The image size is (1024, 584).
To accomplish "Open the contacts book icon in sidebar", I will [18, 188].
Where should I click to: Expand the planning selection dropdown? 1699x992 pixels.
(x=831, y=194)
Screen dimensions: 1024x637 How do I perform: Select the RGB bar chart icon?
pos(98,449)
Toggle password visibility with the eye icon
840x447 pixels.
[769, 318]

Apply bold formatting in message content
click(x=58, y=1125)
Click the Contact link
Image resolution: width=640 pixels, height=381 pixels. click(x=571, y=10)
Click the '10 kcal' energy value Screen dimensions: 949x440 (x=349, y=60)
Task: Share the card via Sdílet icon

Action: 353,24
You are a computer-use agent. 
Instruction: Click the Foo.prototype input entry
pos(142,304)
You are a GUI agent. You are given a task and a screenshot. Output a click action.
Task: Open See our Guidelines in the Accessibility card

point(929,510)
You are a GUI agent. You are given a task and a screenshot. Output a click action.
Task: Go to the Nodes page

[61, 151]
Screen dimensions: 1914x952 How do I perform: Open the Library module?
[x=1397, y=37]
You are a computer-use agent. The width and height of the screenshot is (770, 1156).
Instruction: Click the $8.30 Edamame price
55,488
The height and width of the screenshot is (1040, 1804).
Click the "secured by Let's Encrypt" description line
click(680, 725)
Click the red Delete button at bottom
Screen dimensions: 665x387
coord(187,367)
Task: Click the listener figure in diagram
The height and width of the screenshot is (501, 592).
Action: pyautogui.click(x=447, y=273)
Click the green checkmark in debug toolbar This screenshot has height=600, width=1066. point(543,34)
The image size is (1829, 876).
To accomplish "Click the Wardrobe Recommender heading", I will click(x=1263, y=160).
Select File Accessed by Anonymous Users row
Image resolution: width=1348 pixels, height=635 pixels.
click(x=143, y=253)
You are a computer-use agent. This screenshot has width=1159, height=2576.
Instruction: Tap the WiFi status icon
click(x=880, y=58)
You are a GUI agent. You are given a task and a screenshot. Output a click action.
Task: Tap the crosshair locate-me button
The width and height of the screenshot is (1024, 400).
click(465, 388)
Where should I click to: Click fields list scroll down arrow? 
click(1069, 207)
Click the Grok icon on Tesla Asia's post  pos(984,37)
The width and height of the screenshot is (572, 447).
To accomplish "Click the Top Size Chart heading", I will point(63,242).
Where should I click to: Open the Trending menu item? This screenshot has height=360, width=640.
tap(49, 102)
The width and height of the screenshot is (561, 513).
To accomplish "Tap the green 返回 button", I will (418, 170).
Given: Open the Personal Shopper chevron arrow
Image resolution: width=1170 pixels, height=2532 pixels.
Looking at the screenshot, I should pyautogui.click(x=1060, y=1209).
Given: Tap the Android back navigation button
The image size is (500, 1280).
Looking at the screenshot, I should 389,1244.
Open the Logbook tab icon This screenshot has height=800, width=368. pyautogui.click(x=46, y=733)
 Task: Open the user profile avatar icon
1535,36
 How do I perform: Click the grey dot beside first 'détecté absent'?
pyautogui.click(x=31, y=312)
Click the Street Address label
•••••
WORK TO COMPLETE
What's needed is every line of the listing, transcribed word for word.

SOLUTION TO THIS PROBLEM
The image size is (1024, 584).
To accomplish "Open the contacts book icon in sidebar", I will [18, 188].
Where should I click to: Expand the planning selection dropdown? 1699x992 pixels.
(x=831, y=194)
Screen dimensions: 1024x637 How do I perform: Select the RGB bar chart icon?
pos(98,449)
Toggle password visibility with the eye icon
840x447 pixels.
[769, 318]

Apply bold formatting in message content
click(x=58, y=1125)
Click the Contact link
Image resolution: width=640 pixels, height=381 pixels. click(x=571, y=10)
Click the '10 kcal' energy value Screen dimensions: 949x440 (x=349, y=60)
Task: Share the card via Sdílet icon

Action: 353,24
You are a computer-use agent. 
Instruction: Click the Foo.prototype input entry
pos(142,304)
You are a GUI agent. You are given a task and a screenshot. Output a click action.
Task: Open See our Guidelines in the Accessibility card

point(929,510)
You are a GUI agent. You are given a task and a screenshot. Output a click action.
Task: Go to the Nodes page

[61, 151]
Screen dimensions: 1914x952 How do I perform: Open the Library module?
[x=1397, y=37]
You are a computer-use agent. The width and height of the screenshot is (770, 1156).
Instruction: Click the $8.30 Edamame price
55,488
The height and width of the screenshot is (1040, 1804).
Click the "secured by Let's Encrypt" description line
click(680, 725)
Click the red Delete button at bottom
Screen dimensions: 665x387
coord(187,367)
Task: Click the listener figure in diagram
The height and width of the screenshot is (501, 592).
Action: pyautogui.click(x=447, y=273)
Click the green checkmark in debug toolbar This screenshot has height=600, width=1066. point(543,34)
The image size is (1829, 876).
To accomplish "Click the Wardrobe Recommender heading", I will click(x=1263, y=160).
Select File Accessed by Anonymous Users row
Image resolution: width=1348 pixels, height=635 pixels.
click(x=143, y=253)
You are a computer-use agent. This screenshot has width=1159, height=2576.
Instruction: Tap the WiFi status icon
click(x=880, y=58)
You are a GUI agent. You are given a task and a screenshot. Output a click action.
Task: Tap the crosshair locate-me button
The width and height of the screenshot is (1024, 400).
click(465, 388)
Where should I click to: Click fields list scroll down arrow? 
click(1069, 207)
Click the Grok icon on Tesla Asia's post  pos(984,37)
The width and height of the screenshot is (572, 447).
To accomplish "Click the Top Size Chart heading", I will point(63,242).
Where should I click to: Open the Trending menu item? This screenshot has height=360, width=640.
tap(49, 102)
The width and height of the screenshot is (561, 513).
To accomplish "Tap the green 返回 button", I will (418, 170).
Given: Open the Personal Shopper chevron arrow
Image resolution: width=1170 pixels, height=2532 pixels.
Looking at the screenshot, I should pyautogui.click(x=1060, y=1209).
Given: Tap the Android back navigation button
The image size is (500, 1280).
Looking at the screenshot, I should 389,1244.
Open the Logbook tab icon This screenshot has height=800, width=368. pyautogui.click(x=46, y=733)
 Task: Open the user profile avatar icon
1535,36
 How do I perform: Click the grey dot beside first 'détecté absent'?
pyautogui.click(x=31, y=312)
Click the Street Address label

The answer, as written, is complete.